Claim of policy: Society should continue to trust and understand that the majority of all local law enforcers are good
People’s Perception of the Use of Force by Police Officers
Our aim in this paper is to show that most of the conceptions regarding improper use of force by police officers are flawed from the start. For instance, we will rely on a past investigation to show how the events where force is used account for only a minuscule part of the police-citizen encounters. In the same way, we shall argue in favor of the police as a whole, given the fact that most police officers are individuals who work in a highly stressful environment and sometimes they can go bad. Also, we aim to show the public that the cases of force usage are mostly done by a few “rotten” cops, not by the entire force, and putting all the polices departments in the spotlight for the actions of a single member is highly counterintuitive. We consider that the public should understand and support the police departments, as it has been noted in previous research that the only way to pave the inequity and flawed relations between citizens and police officers is through communication and mutual understanding. What we mean is that maybe, police officers could learn to understand the community’s problems, and the community could start seeing them as humans.
Claim of policy being argued for
Corruption in police departments is rare, and even if it happens, people should not judge police officers based on the performance of isolated individuals.
Our research will show that police corruption, and events that lead to the use of force, in citizen-police interactions are rare occurrences, and to judge and prosecute police departments based only in isolated cases of repeating offenders, is counterintuitive. We are not saying that police departments should not be scrutinized, on the contrary, they should. Our thesis is that passing judgments on some police officers’ actions and instantly blame the whole force is, colloquially speaking, as deranged as being prosecuted for a crime committed by a member of our family. In a strict sense, these individuals’ actions have tarnished the image the public has, concerning what a police officer is.
When police does not meet our expectations, we tend to react with anger, or posing additional demands. The truth is that despite the latest incidents regarding police brutality, what might be seen as a trend, is slowly disappearing.
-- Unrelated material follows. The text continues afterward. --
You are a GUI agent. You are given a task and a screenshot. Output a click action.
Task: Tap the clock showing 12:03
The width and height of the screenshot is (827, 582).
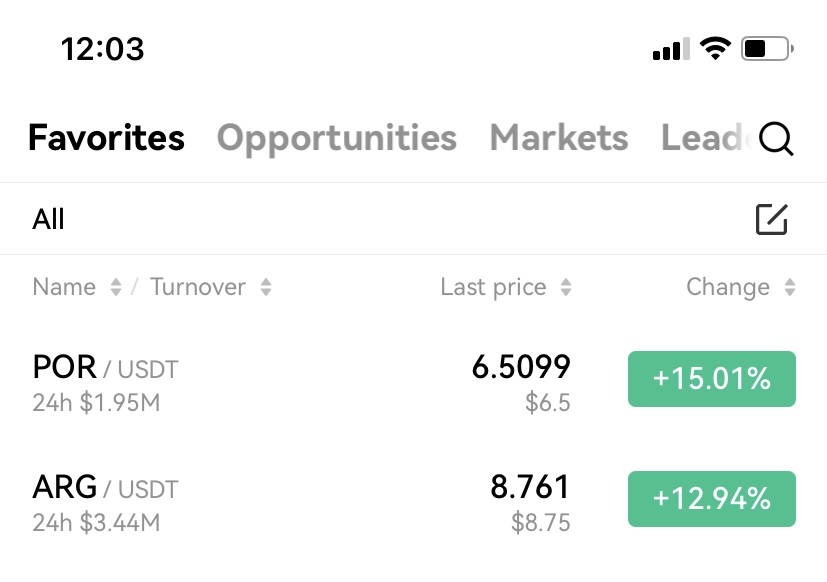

Incidents regarding police abuse cost communities millions of taxpayers’ money, destroy otherwise brilliant police officers’ careers and compromise the trust the public might have on the force. In a strict sense, how could police perform their duty properly, if the public eye is waiting for them to commit a mistake? The public eye can be harsh on them, and sometimes pressure and stress can drive otherwise honorable men and women to behave improperly (Weisburd et al. 2001). In order to avoid improper conduct, or abuse, most police departments have strong regulations that prescribe what is considered proper conduct. At the same time, police departments have a strong code regarding the use of force. The code relies heavily on the moral standards of the force, but every officer is expected to abide by it. On the other hand, no police department would knowingly condone misconduct, and it is possible that those officers who behaved poorly, were subjects to their own will, not to something they might have learned from their police departments.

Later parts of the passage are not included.